# I just took my aptitude test for the union and im nervous and have a few questions.



## Ochap (Mar 25, 2011)

First off hey guys ( women included haha) this is my first post but i often came to this site to answer some of my questions but now i have a question. Hopefully i can get some help. I recently took an aptitude test for my local union aand i got at least 7 questions wrong (i ran out of time on the last 4 Q) out of 33 on the math section and am very confident i did good on the english portion which had 36 questions. I do not get the result until a few weeks they said but I wanted to know how they grade it? What does 1-9 mean? what is a 4 out of nine? thanks


----------



## RIVETER (Sep 26, 2009)

Ochap said:


> First off hey guys ( women included haha) this is my first post but i often came to this site to answer some of my questions but now i have a question. Hopefully i can get some help. I recently took an aptitude test for my local union aand i got at least 7 questions wrong (i ran out of time on the last 4 Q) out of 33 on the math section and am very confident i did good on the english portion which had 36 questions. I do not get the result until a few weeks they said but I wanted to know how they grade it? What does 1-9 mean? what is a 4 out of nine? thanks


What questions did they ask you about ENGLISH?


----------



## Ochap (Mar 25, 2011)

There were 3 one page passages that you had to read and each passage had questions about what you read.


----------



## chris856 (Jun 12, 2009)

You probably did fine, I'm pretty damn sure I did worse than you and I passed.


----------

§ WHAT THE TASK ASKS
Translate this sentence from the union aptitude test thread into Spanish: "There were 3 one page passages that you had to read and each passage had questions about what you read."

§ RECORD EXCERPTS
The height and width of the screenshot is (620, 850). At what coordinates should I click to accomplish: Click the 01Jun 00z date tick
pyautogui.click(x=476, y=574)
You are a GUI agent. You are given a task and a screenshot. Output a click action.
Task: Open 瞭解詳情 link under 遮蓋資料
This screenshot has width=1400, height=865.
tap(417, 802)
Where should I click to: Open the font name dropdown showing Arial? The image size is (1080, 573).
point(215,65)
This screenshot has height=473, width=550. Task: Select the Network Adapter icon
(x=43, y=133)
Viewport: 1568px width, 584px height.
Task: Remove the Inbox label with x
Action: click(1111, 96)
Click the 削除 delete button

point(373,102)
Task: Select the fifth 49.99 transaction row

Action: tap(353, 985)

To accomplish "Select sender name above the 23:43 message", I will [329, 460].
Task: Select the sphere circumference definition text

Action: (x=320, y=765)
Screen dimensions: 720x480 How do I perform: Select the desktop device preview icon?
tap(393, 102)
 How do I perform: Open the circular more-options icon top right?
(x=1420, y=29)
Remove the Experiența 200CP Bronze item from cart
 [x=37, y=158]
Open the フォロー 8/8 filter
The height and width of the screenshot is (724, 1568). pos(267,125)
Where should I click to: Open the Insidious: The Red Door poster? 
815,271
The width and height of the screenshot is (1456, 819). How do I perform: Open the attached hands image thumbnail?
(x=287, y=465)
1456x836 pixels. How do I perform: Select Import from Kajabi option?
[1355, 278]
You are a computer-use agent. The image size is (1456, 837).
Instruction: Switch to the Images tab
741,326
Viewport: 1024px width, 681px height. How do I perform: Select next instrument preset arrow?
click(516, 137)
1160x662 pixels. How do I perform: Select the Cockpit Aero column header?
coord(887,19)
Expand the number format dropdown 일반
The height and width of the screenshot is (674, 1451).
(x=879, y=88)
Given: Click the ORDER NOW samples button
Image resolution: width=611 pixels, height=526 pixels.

§ TASK RESPONSE
Había 3 pasajes de una página que tenías que leer, y cada pasaje tenía preguntas sobre lo que leíste.